DITO CME trading halted after share sale postponed

MANILA — The Philippine Stock Exchange halted trading in DITO CME Holdings Corp shares indefinitely on Monday after the company announced over the weekend that it was canceling its stock rights offering.

Shares of other companies held by Dennis Uy, DITO CME’s largest shareholder, meanwhile fell in Monday’s trading, in contrast to the rise in other listed companies.

The PES said it had ordered DITO CME to submit a full and complete disclosure about its scuttled share sale “within the day”.

“Given the materiality of the foregoing information and pending the submission of the company’s full disclosure, the Exchange will implement a suspension of trading in the shares of DITO beginning at 9:00 a.m. today, the January 31, 2022,” the PES said.

In a statement dated Jan. 29, DITO CME said it had notified both the Securities and Exchange Commission and the PSE of its decision to cancel the stock rights offering.

“Due to less than ideal market conditions, we have decided to postpone the SRO. Instead of this capital raising exercise, we are considering several alternative financing proposals that have recently become available to us and which we consider to be more valuable for our shareholders,” said Ernesto Alberto, President of DITO CME.

The company, which owns a majority stake in third-party telecom company DITO Telecommunity, earlier announced that it plans to raise 8 billion pesos through the sale of shares to fund the expansion of the telecom company.

DITO CME even requested an extension of the rights offering from January 25 to January 18, citing “logistical difficulties” caused by the recent increase in COVID-19 cases.

But despite lasting nearly a month, the fundraising effort met with weak investor demand.

The PSE meanwhile said it was unhappy with the postponement of the rights offering.

“This should not be construed as an endorsement by the Stock Exchange of the postponement of the offering,” the PES said in a statement over the weekend.

“Further, this is without prejudice to any regulatory action the Exchange may take in order to ensure full compliance with applicable rules and for the protection of the investing public in accordance with the mandate of the Exchange, as a self-regulatory body, to maintain a fair and orderly market,” the PES added.

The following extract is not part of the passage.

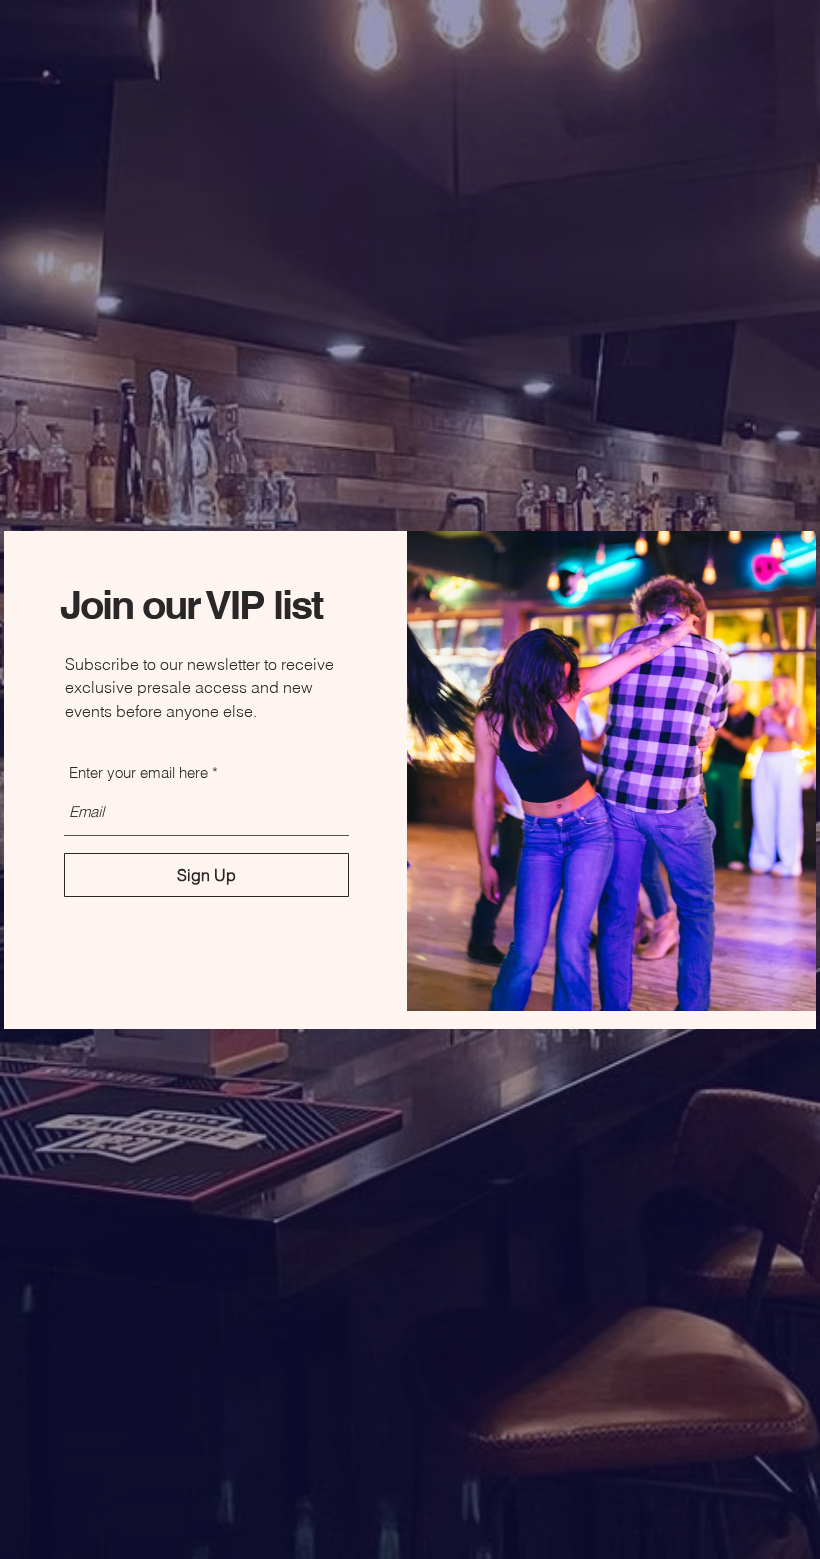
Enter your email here (138, 772)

DITO CME Chief Financial Officer Joseph John Ong said the company was able to secure commitments of more than $4 billion in long-term debt from foreign lenders.

“These commitments are more than enough to fund the deployment of DITO Telecommunity’s plans for the last 3 years of our five-year capital investment plans,” he said.

April Lee Tan, head of research at COL Financial, said it was understandable that Udenna, the parent company of DITO CME, did not come to buy the shares not purchased under the offer.

“I guess Udenna also has problems with capital budgeting, so maybe they don’t have that budget,” Tan said in an interview with the ANC.

She noted that DITO Telecommunity will need huge capital expenditure over the next few years and it will take several years before the telephone company becomes profitable.

“It will be difficult if 100% of this is funded by Udenna, because of course Udenna has other businesses,” Tan said.

Meanwhile, shares of other Udenna Group companies fell in Monday’s trading. Uy’s PH Resorts Group Holdings Inc, which is building a hotel-casino in Cebu, was down 7.5%, Phoenix Petroleum was down 1.6%, while Chelsea Logistics and Infrastructure Holdings Corp was down 0.61%.

The PSEi rose 1.51%, while the broader All Shares index was up 1.25% at the close of trading.

Asia Nikkei reported earlier that while Uy’s Udenna Corp’s assets have grown from 31 billion pesos in 2015 to 310 billion pesos in 2020, debt has grown even faster, from 22 billion pesos to 255 billion pesos. pesos during this period.